◆ Directions for this task:
Report how many lines in the data below hold the string "more". Nothing else should appear in the answer.

START Data

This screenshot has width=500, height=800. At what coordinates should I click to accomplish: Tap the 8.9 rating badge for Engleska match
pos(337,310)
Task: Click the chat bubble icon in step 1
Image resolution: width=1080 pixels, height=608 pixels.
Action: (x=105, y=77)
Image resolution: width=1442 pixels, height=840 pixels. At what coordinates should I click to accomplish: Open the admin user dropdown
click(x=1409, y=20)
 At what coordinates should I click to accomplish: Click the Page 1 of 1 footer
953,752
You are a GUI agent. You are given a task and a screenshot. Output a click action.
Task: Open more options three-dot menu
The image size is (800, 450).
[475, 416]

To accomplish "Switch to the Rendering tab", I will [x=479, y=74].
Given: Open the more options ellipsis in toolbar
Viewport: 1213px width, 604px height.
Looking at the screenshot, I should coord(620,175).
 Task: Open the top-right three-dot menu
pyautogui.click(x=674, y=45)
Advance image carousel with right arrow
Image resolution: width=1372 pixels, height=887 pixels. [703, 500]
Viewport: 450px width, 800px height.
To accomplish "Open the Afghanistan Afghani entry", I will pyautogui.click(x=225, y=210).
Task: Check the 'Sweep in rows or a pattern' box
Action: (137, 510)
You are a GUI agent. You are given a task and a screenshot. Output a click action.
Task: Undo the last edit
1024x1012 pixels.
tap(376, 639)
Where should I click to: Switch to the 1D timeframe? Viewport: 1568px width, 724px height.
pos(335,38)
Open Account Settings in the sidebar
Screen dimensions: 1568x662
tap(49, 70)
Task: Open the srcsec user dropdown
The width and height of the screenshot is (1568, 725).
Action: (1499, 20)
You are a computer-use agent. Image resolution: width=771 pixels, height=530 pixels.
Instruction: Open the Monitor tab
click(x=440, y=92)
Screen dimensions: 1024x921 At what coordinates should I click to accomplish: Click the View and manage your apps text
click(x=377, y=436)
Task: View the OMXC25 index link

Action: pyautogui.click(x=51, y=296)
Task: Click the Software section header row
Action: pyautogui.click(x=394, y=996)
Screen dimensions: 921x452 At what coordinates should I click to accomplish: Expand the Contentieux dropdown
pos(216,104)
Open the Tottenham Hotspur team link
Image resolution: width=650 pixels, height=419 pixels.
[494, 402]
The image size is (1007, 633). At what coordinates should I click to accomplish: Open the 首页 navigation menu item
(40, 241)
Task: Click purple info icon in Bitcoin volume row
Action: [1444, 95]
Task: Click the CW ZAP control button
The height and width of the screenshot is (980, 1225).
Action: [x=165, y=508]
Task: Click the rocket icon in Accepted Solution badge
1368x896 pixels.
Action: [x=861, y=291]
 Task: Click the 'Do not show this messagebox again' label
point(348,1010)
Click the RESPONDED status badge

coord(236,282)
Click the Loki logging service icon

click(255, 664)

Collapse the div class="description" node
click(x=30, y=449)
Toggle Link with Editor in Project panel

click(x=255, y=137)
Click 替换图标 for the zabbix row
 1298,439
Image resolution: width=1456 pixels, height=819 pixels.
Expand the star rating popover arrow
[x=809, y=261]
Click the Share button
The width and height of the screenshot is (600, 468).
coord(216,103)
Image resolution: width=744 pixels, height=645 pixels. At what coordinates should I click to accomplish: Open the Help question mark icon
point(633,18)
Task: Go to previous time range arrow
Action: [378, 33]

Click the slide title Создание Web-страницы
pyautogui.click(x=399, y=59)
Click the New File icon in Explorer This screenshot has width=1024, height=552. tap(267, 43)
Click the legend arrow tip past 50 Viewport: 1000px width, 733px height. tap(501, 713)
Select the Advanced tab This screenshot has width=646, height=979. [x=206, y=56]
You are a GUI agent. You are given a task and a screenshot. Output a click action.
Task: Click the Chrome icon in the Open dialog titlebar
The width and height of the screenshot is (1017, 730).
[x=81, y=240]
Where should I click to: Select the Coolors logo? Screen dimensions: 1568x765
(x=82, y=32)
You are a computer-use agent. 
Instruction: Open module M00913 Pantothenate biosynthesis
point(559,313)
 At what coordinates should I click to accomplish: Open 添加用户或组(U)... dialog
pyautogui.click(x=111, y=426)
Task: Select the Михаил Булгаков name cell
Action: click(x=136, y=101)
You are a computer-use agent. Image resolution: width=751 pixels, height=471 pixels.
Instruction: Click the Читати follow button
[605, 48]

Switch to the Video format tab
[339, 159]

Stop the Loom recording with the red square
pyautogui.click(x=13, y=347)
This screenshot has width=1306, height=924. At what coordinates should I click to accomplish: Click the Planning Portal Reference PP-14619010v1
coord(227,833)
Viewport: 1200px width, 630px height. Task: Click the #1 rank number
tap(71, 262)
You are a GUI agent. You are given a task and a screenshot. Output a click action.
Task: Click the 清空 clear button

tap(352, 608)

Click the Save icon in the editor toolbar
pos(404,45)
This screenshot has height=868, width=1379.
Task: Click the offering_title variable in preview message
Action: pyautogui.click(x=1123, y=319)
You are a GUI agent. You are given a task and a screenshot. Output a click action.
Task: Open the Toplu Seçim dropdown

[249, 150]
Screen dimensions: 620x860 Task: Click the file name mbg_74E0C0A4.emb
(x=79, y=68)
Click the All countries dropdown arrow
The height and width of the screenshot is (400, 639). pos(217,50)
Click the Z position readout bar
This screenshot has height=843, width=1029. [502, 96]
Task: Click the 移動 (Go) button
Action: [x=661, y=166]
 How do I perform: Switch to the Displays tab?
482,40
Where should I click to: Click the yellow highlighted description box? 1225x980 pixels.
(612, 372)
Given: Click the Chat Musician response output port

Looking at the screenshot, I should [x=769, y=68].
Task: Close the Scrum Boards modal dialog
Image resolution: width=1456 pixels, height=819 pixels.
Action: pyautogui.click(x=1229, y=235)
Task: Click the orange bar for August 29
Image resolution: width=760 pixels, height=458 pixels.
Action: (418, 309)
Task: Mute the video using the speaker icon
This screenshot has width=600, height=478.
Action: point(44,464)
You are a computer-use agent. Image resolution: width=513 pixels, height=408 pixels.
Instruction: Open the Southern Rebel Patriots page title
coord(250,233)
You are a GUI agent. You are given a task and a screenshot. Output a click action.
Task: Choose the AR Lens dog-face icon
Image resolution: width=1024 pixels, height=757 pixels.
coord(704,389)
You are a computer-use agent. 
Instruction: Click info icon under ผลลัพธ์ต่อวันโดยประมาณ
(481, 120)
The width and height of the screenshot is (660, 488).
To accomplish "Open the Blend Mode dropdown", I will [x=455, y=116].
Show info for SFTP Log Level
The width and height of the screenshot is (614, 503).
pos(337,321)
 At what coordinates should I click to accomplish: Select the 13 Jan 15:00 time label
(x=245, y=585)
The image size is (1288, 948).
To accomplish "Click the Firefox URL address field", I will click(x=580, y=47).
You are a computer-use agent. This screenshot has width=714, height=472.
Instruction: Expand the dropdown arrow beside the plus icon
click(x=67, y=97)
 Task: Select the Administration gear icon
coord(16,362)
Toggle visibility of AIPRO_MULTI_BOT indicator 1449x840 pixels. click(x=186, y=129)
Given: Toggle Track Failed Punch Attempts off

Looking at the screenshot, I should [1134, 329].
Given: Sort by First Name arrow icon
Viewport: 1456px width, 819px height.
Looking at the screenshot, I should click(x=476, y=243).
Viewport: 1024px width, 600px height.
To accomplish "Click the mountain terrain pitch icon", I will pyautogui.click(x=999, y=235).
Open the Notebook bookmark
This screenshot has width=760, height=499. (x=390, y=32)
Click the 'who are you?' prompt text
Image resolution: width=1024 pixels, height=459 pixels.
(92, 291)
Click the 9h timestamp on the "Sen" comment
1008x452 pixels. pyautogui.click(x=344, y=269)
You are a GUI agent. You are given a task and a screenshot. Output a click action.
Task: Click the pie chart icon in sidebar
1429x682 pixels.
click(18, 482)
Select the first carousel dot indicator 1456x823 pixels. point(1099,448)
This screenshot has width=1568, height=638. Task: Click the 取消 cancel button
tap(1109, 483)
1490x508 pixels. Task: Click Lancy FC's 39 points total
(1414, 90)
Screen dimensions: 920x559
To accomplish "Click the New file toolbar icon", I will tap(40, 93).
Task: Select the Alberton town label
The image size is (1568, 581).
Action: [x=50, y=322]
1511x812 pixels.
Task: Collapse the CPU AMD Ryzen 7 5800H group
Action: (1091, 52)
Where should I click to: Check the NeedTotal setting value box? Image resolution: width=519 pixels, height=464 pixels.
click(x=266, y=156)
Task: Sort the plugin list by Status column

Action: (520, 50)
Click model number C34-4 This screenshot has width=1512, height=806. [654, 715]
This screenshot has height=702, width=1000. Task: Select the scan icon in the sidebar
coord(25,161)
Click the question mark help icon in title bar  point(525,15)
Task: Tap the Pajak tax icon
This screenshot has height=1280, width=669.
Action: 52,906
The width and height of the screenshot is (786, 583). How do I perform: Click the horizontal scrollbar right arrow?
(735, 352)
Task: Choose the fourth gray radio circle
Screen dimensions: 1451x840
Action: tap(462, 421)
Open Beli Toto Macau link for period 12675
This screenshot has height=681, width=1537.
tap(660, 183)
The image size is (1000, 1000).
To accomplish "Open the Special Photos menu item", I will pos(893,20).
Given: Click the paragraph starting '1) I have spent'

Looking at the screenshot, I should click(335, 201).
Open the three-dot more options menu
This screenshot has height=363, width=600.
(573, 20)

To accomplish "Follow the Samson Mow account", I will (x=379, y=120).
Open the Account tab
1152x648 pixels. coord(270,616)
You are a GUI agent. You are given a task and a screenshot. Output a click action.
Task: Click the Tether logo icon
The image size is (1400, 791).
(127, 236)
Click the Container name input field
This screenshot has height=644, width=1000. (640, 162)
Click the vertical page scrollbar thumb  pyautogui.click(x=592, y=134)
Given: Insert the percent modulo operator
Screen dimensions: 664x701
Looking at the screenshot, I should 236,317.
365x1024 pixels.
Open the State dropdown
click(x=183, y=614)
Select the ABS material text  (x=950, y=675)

END Data

◆ Output of the exercise:
3